There are still trade shows in HP's marketplace, but all of them are run by HP with user group help and speakers. The trade is in secrets as well as techniques and sales strategies. It's been nearly a decade, though, since a hurricane postponed a show -- and that wasn't the only annual meeting to face the wrath of a storm. That's what you risk when you meet in August and September, and your moveable feasts include stops along the Gulf of Mexico.
It was tough work, hosting these things, and the details were massive. Interex had a pair of conference marvels who sold and organized everything put the track of presentations, tightly sculpted by user group volunteers. But even things like Mellennium (sic) could make their way onto a show badge -- or in the case of the Toronto conference where we launched the NewsWire to everyone's surprise (including our own), ferries to take a very hungry crowd to the included supper on the island airbase just off the city's lakeshore. The boats were so crowded that few could see the fireboats along the way, chartered by Interex, to shoot off water salutes to guide our way. It may have been the only conference supper ever to be catered on an island. Down the street from the expo hall, Microsoft had hired an acrobat to rappel down the side of CN Tower to help launch Windows 95.
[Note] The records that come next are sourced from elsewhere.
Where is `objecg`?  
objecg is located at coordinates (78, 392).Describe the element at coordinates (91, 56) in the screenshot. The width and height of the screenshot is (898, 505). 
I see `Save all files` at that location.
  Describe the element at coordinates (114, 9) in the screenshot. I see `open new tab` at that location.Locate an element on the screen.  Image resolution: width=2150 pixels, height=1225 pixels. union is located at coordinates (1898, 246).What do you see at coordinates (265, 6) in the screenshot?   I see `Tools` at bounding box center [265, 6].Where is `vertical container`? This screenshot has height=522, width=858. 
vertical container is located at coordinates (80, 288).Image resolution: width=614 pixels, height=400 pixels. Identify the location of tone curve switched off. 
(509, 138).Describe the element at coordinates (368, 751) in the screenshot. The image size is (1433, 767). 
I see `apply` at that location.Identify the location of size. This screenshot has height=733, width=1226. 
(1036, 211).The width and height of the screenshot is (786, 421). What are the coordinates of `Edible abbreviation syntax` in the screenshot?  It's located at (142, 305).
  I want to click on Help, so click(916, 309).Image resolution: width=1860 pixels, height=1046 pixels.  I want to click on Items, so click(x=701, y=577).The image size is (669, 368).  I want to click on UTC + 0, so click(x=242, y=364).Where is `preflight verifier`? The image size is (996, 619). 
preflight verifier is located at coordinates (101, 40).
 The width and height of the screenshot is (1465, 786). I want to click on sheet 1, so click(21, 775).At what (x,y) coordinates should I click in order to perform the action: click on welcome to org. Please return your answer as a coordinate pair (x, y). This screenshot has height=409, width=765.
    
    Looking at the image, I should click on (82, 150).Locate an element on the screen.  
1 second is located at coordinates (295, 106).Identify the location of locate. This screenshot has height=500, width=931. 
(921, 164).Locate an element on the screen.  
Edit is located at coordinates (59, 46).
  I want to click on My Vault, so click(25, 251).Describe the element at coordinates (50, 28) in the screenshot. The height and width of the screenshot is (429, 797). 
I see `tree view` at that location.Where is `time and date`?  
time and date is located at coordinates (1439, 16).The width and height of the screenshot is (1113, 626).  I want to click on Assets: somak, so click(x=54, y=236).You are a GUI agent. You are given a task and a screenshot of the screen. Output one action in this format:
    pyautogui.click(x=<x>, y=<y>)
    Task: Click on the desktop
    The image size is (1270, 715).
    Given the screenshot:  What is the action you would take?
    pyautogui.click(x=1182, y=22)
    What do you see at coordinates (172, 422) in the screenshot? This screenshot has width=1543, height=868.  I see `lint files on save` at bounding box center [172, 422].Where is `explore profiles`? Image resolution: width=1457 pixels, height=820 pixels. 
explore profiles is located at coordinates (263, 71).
Along the way, I was lucky enough to shake hands and write during 20 annual North American user group shows whose setting was among these months. It all ended for us Interex members in a finale of 2004, as the group couldn't make it onto the shoreline of another yearly conference to put it into the black for the rest of the year. The next year Interex canceled its show, while Encompass and HP tried to collaborate to debut the HP Technology Conference in New Orleans. 2005 held even worse luck than 1992, though, because Katrina ripped apart the Big Easy, pushing this replacement event into Orlando one month later.
Now the annual North American conferences for users and the user groups are held in more certain climates, even while the future of enterprise computing is far less assured for HP customers than it was in these be-ribboned times. Those who still operate with HP-UX and VMS have got some thinking to do about their future platforms, but weathering the show forecast is a no-brainer. HP Discover is held in Las Vegas in June, where the only question is how soon will it get to 100 degrees. OpenVMS Boot Camp gets reborn at the end of this month in New England. There might be rain, there might not. But an event to scatter a conference is as unlikely as finding another one devoted solely to the needs of HP-crafted enterprise OS technologies.